DATA EXCERPTS:
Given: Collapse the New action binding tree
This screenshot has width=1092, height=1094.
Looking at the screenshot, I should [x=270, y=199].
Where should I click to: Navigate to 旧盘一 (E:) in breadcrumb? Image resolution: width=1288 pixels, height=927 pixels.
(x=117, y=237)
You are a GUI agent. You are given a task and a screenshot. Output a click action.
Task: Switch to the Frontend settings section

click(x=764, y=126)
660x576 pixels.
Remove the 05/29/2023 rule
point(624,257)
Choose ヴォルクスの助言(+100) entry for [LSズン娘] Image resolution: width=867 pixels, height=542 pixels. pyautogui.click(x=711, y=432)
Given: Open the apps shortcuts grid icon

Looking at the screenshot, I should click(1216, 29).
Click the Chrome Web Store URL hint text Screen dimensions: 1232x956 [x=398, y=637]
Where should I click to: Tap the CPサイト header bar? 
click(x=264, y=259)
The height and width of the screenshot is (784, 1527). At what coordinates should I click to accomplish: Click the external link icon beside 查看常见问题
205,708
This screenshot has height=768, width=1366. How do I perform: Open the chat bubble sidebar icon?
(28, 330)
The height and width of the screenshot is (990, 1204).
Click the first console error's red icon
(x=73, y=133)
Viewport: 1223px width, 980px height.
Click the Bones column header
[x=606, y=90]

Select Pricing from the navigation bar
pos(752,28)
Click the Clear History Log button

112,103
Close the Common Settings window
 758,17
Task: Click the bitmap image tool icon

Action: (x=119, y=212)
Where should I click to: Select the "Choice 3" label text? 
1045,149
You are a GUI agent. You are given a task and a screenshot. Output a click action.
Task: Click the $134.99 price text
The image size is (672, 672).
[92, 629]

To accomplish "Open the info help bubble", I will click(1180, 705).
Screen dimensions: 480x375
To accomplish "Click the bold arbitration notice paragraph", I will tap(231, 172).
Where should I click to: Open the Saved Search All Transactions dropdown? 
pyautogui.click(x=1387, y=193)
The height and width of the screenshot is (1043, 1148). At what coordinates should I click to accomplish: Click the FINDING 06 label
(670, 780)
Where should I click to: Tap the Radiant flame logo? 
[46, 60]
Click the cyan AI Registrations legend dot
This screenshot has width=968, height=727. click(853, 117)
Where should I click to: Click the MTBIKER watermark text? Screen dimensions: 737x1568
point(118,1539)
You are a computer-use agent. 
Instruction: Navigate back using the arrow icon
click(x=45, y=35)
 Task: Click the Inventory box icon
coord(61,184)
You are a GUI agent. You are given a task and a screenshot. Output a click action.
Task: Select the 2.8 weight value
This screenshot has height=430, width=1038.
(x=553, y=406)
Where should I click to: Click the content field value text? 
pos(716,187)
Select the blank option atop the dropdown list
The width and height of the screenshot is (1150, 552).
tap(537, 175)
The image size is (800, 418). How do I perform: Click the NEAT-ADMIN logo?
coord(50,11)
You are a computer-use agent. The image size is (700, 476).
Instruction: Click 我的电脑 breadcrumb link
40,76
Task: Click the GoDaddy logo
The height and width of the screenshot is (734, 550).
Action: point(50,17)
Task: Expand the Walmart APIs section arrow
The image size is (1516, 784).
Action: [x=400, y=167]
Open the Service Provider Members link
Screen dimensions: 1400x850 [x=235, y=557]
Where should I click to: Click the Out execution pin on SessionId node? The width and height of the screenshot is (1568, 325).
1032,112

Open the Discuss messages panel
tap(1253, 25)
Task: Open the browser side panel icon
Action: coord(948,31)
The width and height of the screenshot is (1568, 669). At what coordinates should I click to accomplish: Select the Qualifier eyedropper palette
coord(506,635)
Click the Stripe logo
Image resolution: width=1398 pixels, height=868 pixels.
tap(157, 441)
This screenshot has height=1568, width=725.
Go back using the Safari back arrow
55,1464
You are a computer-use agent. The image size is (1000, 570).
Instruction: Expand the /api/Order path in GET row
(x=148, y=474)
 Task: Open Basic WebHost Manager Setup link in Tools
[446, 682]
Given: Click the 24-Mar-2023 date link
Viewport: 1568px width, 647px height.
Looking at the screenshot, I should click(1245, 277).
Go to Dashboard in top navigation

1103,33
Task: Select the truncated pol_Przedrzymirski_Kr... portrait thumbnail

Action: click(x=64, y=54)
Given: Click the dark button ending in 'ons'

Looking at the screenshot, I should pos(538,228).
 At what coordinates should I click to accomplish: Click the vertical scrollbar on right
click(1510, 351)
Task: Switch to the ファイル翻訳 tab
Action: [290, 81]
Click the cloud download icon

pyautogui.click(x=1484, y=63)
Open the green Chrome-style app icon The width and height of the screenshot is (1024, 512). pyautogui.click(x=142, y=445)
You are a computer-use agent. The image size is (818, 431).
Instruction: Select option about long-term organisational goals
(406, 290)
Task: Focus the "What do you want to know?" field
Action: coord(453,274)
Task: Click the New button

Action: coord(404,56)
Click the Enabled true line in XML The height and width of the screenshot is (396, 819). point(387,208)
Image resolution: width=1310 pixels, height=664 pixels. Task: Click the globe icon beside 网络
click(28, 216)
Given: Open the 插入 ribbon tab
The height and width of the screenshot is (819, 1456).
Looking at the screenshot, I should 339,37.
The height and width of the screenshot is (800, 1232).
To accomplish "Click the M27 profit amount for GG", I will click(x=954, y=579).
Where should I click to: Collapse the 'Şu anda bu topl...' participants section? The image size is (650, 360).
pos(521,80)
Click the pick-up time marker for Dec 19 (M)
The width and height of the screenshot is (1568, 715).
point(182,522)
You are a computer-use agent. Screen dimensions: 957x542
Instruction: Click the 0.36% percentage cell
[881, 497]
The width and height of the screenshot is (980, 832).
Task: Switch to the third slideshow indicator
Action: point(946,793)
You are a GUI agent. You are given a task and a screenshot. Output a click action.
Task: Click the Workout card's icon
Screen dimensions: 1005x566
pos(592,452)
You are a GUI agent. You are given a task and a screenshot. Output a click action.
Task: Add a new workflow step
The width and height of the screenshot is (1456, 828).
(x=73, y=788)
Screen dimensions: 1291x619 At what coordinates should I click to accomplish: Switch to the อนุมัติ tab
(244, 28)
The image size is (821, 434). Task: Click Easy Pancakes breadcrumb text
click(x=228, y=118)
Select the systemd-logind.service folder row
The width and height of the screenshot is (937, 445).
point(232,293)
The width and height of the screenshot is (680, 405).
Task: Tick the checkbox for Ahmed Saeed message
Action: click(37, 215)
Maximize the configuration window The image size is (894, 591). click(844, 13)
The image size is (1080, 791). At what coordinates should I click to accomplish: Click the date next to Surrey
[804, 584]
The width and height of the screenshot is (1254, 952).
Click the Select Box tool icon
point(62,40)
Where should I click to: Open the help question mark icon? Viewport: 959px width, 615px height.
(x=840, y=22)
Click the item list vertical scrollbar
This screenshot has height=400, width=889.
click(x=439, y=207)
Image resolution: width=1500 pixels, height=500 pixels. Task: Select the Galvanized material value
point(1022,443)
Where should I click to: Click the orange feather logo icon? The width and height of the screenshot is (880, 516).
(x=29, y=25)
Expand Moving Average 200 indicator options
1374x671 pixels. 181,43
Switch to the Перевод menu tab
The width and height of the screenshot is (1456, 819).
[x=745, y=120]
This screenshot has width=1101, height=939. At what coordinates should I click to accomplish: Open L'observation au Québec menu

STATED TASK: Copy every one of the entries above word for word, keeping each line as it appears.

RESPONSE TO THIS EXERCISE:
Given: Collapse the New action binding tree
This screenshot has width=1092, height=1094.
Looking at the screenshot, I should [x=270, y=199].
Where should I click to: Navigate to 旧盘一 (E:) in breadcrumb? Image resolution: width=1288 pixels, height=927 pixels.
(x=117, y=237)
You are a GUI agent. You are given a task and a screenshot. Output a click action.
Task: Switch to the Frontend settings section

click(x=764, y=126)
660x576 pixels.
Remove the 05/29/2023 rule
point(624,257)
Choose ヴォルクスの助言(+100) entry for [LSズン娘] Image resolution: width=867 pixels, height=542 pixels. pyautogui.click(x=711, y=432)
Given: Open the apps shortcuts grid icon

Looking at the screenshot, I should click(1216, 29).
Click the Chrome Web Store URL hint text Screen dimensions: 1232x956 [x=398, y=637]
Where should I click to: Tap the CPサイト header bar? 
click(x=264, y=259)
The height and width of the screenshot is (784, 1527). At what coordinates should I click to accomplish: Click the external link icon beside 查看常见问题
205,708
This screenshot has height=768, width=1366. How do I perform: Open the chat bubble sidebar icon?
(28, 330)
The height and width of the screenshot is (990, 1204).
Click the first console error's red icon
(x=73, y=133)
Viewport: 1223px width, 980px height.
Click the Bones column header
[x=606, y=90]

Select Pricing from the navigation bar
pos(752,28)
Click the Clear History Log button

112,103
Close the Common Settings window
 758,17
Task: Click the bitmap image tool icon

Action: (x=119, y=212)
Where should I click to: Select the "Choice 3" label text? 
1045,149
You are a GUI agent. You are given a task and a screenshot. Output a click action.
Task: Click the $134.99 price text
The image size is (672, 672).
[92, 629]

To accomplish "Open the info help bubble", I will click(1180, 705).
Screen dimensions: 480x375
To accomplish "Click the bold arbitration notice paragraph", I will tap(231, 172).
Where should I click to: Open the Saved Search All Transactions dropdown? 
pyautogui.click(x=1387, y=193)
The height and width of the screenshot is (1043, 1148). At what coordinates should I click to accomplish: Click the FINDING 06 label
(670, 780)
Where should I click to: Tap the Radiant flame logo? 
[46, 60]
Click the cyan AI Registrations legend dot
This screenshot has width=968, height=727. click(853, 117)
Where should I click to: Click the MTBIKER watermark text? Screen dimensions: 737x1568
point(118,1539)
You are a computer-use agent. 
Instruction: Navigate back using the arrow icon
click(x=45, y=35)
 Task: Click the Inventory box icon
coord(61,184)
You are a GUI agent. You are given a task and a screenshot. Output a click action.
Task: Select the 2.8 weight value
This screenshot has height=430, width=1038.
(x=553, y=406)
Where should I click to: Click the content field value text? 
pos(716,187)
Select the blank option atop the dropdown list
The width and height of the screenshot is (1150, 552).
tap(537, 175)
The image size is (800, 418). How do I perform: Click the NEAT-ADMIN logo?
coord(50,11)
You are a computer-use agent. The image size is (700, 476).
Instruction: Click 我的电脑 breadcrumb link
40,76
Task: Click the GoDaddy logo
The height and width of the screenshot is (734, 550).
Action: point(50,17)
Task: Expand the Walmart APIs section arrow
The image size is (1516, 784).
Action: [x=400, y=167]
Open the Service Provider Members link
Screen dimensions: 1400x850 [x=235, y=557]
Where should I click to: Click the Out execution pin on SessionId node? The width and height of the screenshot is (1568, 325).
1032,112

Open the Discuss messages panel
tap(1253, 25)
Task: Open the browser side panel icon
Action: coord(948,31)
The width and height of the screenshot is (1568, 669). At what coordinates should I click to accomplish: Select the Qualifier eyedropper palette
coord(506,635)
Click the Stripe logo
Image resolution: width=1398 pixels, height=868 pixels.
tap(157, 441)
This screenshot has height=1568, width=725.
Go back using the Safari back arrow
55,1464
You are a computer-use agent. The image size is (1000, 570).
Instruction: Expand the /api/Order path in GET row
(x=148, y=474)
 Task: Open Basic WebHost Manager Setup link in Tools
[446, 682]
Given: Click the 24-Mar-2023 date link
Viewport: 1568px width, 647px height.
Looking at the screenshot, I should click(1245, 277).
Go to Dashboard in top navigation

1103,33
Task: Select the truncated pol_Przedrzymirski_Kr... portrait thumbnail

Action: click(x=64, y=54)
Given: Click the dark button ending in 'ons'

Looking at the screenshot, I should pos(538,228).
 At what coordinates should I click to accomplish: Click the vertical scrollbar on right
click(1510, 351)
Task: Switch to the ファイル翻訳 tab
Action: [290, 81]
Click the cloud download icon

pyautogui.click(x=1484, y=63)
Open the green Chrome-style app icon The width and height of the screenshot is (1024, 512). pyautogui.click(x=142, y=445)
You are a computer-use agent. The image size is (818, 431).
Instruction: Select option about long-term organisational goals
(406, 290)
Task: Focus the "What do you want to know?" field
Action: coord(453,274)
Task: Click the New button

Action: coord(404,56)
Click the Enabled true line in XML The height and width of the screenshot is (396, 819). point(387,208)
Image resolution: width=1310 pixels, height=664 pixels. Task: Click the globe icon beside 网络
click(28, 216)
Given: Open the 插入 ribbon tab
The height and width of the screenshot is (819, 1456).
Looking at the screenshot, I should 339,37.
The height and width of the screenshot is (800, 1232).
To accomplish "Click the M27 profit amount for GG", I will click(x=954, y=579).
Where should I click to: Collapse the 'Şu anda bu topl...' participants section? The image size is (650, 360).
pos(521,80)
Click the pick-up time marker for Dec 19 (M)
The width and height of the screenshot is (1568, 715).
point(182,522)
You are a computer-use agent. Screen dimensions: 957x542
Instruction: Click the 0.36% percentage cell
[881, 497]
The width and height of the screenshot is (980, 832).
Task: Switch to the third slideshow indicator
Action: point(946,793)
You are a GUI agent. You are given a task and a screenshot. Output a click action.
Task: Click the Workout card's icon
Screen dimensions: 1005x566
pos(592,452)
You are a GUI agent. You are given a task and a screenshot. Output a click action.
Task: Add a new workflow step
The width and height of the screenshot is (1456, 828).
(x=73, y=788)
Screen dimensions: 1291x619 At what coordinates should I click to accomplish: Switch to the อนุมัติ tab
(244, 28)
The image size is (821, 434). Task: Click Easy Pancakes breadcrumb text
click(x=228, y=118)
Select the systemd-logind.service folder row
The width and height of the screenshot is (937, 445).
point(232,293)
The width and height of the screenshot is (680, 405).
Task: Tick the checkbox for Ahmed Saeed message
Action: click(37, 215)
Maximize the configuration window The image size is (894, 591). click(844, 13)
The image size is (1080, 791). At what coordinates should I click to accomplish: Click the date next to Surrey
[804, 584]
The width and height of the screenshot is (1254, 952).
Click the Select Box tool icon
point(62,40)
Where should I click to: Open the help question mark icon? Viewport: 959px width, 615px height.
(x=840, y=22)
Click the item list vertical scrollbar
This screenshot has height=400, width=889.
click(x=439, y=207)
Image resolution: width=1500 pixels, height=500 pixels. Task: Select the Galvanized material value
point(1022,443)
Where should I click to: Click the orange feather logo icon? The width and height of the screenshot is (880, 516).
(x=29, y=25)
Expand Moving Average 200 indicator options
1374x671 pixels. 181,43
Switch to the Перевод menu tab
The width and height of the screenshot is (1456, 819).
[x=745, y=120]
This screenshot has width=1101, height=939. At what coordinates should I click to accomplish: Open L'observation au Québec menu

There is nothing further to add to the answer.